Le premier film de Danny Boyle est une perle culte, une petite bombe d'énergie qui place l'humour noir à un haut niveau, un geste radical qui presque trente ans plus tard n'a rien perdu de son style.
Sous la forme d'un délire presque immature qui placerait trois amis dans une collocation rêvée et les pousserait tranquillement au massacre, le réalisateur dont on connaitra le futur reconnu place d'emblée la barre très haut avec ce qui reste l'une de ses meilleures œuvres.
L'ouverture, avec l'un des génériques les plus originaux et mémorables de l'histoire du cinéma (la virée sous speed au son de la trance inégalable du génial groupe Leftfield) démontre d'emblée la capacité qu'a Boyle d'emmagasiner toute sa culture cinématographique et musicale pour mieux la dynamiter et n'en respecter aucun code ou pour, du moins, les détourner.
Lorgnant du côté de l'horreur (la musique qui imite clairement celle de Carpenter), parodiant l'humour anglais décalé (l'inspecteur de police délicieusement cliché mais malin), rebattant les cartes du thriller, ... il imprègne tout le récit d'une perversité qui ne s'embarasse jamais de morale, ce qui fait un bien fou.
Petits meurtres entre amis perd peut-être un peu de son audace et de sa vitalité dans une dernière partie plus convenue, avant une explosion finale d'une heureuse perversité remarquable, retrouvant l'horreur ironique qu'il avait laissée un temps de côté.

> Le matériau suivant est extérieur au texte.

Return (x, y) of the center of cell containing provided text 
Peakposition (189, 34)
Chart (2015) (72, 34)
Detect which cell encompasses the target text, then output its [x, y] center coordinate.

Aussi corrosif qu'éprouvant (notamment dans sa violence physique et ses sensations de douleur), aussi terrifiant qu'hilarant, ce film est une petite merveille pop, un jeu de massacre entre potes qui a tout du fantasme cinématographique de jeune adulte. 1h30 d'énergie, d'efficacité et d'intelligence, tant de mise en scène, de jeu (probablement le meilleur rôle d'Ewan McGregor) que d'écriture, qu'on pourrait se repasser en boucle, et que n'atteindra peut-être plus jamais son réalisateur.